Cientistas da Universidade de Gotemburgo, na Suécia, desenvolveram uma estratégia experimental contra a leucemia mieloide aguda (LMA) que força as células cancerosas a manter atividade intensa enquanto reduz sua capacidade de produzir energia. O desequilíbrio leva ao colapso e à morte das células malignas.
Os resultados foram descritos em maio na revista Molecular Cancer. A combinação de dois medicamentos também eliminou células-tronco leucêmicas, população associada à manutenção da doença e a possíveis recaídas. A LMA se desenvolve no sangue e na medula óssea, responsável pela produção das células sanguíneas.
Como funciona a estratégia
A abordagem interfere na mTOR, proteína envolvida no controle do crescimento celular, da produção de componentes e da manutenção da atividade da célula. Para isso, os pesquisadores criaram o AcTor, uma molécula que impede a célula de reduzir seu ritmo de funcionamento quando há pouca energia disponível.
Com os mecanismos em conflito, a célula recebe sinais para continuar trabalhando, mas não dispõe de energia suficiente para sustentar esse esforço. O desgaste compromete seu funcionamento e pode provocar a morte celular.
Nos experimentos, houve efeito também em casos de LMA com alterações no gene TP53, característica associada a formas mais difíceis de tratar da doença e a um prognóstico menos favorável. Os pesquisadores ainda observaram a liberação da proteína ADM2.
“Observamos também que nosso tratamento desencadeou a liberação de uma proteína (ADM2), que, portanto, poderia servir como um biomarcador para a resposta ao tratamento”, afirmou Leif Eriksson, um dos líderes do trabalho. A substância poderá ser estudada como possível indicador da resposta à terapia e orientar estudos futuros.

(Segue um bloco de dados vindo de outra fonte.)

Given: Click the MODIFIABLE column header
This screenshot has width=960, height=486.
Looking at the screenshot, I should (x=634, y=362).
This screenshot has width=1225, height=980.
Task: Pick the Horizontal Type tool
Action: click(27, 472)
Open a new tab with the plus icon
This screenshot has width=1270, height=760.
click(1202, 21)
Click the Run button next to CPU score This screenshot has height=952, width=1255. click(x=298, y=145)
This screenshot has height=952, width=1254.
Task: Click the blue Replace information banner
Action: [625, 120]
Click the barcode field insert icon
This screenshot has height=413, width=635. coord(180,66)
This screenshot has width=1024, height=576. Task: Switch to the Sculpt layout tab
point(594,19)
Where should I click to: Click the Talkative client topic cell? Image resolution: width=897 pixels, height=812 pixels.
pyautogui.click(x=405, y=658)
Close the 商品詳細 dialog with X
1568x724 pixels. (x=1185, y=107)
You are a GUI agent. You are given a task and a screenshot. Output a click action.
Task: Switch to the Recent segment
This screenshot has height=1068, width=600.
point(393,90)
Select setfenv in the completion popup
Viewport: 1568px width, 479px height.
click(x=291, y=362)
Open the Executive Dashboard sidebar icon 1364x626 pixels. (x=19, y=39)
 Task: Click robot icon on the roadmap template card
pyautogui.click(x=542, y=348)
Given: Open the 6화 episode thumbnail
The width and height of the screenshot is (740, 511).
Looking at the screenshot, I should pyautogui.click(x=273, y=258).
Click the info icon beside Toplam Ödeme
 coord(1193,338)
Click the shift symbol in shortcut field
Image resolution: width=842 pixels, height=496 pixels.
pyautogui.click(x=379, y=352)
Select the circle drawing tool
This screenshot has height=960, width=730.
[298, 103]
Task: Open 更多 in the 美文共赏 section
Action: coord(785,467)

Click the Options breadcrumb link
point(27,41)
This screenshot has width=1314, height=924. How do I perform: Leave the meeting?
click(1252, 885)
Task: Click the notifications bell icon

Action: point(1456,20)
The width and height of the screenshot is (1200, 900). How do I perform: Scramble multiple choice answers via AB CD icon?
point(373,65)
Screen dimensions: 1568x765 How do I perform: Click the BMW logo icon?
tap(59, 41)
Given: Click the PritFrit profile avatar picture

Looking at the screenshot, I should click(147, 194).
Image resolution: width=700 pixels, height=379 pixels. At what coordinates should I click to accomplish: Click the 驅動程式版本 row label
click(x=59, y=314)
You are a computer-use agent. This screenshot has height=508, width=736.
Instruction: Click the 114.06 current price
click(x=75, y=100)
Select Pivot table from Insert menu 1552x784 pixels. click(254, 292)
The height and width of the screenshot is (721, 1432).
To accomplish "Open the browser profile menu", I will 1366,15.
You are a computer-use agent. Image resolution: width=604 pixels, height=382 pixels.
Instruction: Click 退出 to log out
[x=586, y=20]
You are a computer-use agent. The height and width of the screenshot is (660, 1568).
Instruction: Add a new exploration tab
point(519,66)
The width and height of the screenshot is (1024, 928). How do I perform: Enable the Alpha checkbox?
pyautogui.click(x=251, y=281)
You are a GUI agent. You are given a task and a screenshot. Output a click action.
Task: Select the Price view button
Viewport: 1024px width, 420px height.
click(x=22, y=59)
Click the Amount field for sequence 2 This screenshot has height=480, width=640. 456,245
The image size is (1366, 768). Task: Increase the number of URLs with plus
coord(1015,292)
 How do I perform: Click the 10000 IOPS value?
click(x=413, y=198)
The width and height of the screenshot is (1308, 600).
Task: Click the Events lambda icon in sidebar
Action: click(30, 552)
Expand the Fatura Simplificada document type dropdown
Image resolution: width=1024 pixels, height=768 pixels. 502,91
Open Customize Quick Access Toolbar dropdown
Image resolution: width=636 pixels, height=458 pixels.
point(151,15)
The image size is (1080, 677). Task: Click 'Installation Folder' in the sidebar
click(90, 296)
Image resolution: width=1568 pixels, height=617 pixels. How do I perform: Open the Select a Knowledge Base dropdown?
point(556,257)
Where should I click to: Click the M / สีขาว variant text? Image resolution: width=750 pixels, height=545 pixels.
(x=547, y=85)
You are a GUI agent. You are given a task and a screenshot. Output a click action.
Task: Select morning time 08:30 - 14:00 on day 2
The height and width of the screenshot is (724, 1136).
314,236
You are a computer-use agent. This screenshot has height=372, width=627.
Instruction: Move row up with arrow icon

Descoberta ainda não foi testada em pessoas
Os resultados permanecem restritos à fase pré-clínica, realizada antes dos estudos com voluntários humanos. A próxima etapa será avaliar com mais profundidade a segurança e a eficácia da estratégia para verificar se ela pode avançar para ensaios clínicos.
A eventual aplicação em pacientes dependerá de sucessivas etapas de avaliação. Portanto, o método ainda não está disponível para pessoas com leucemia.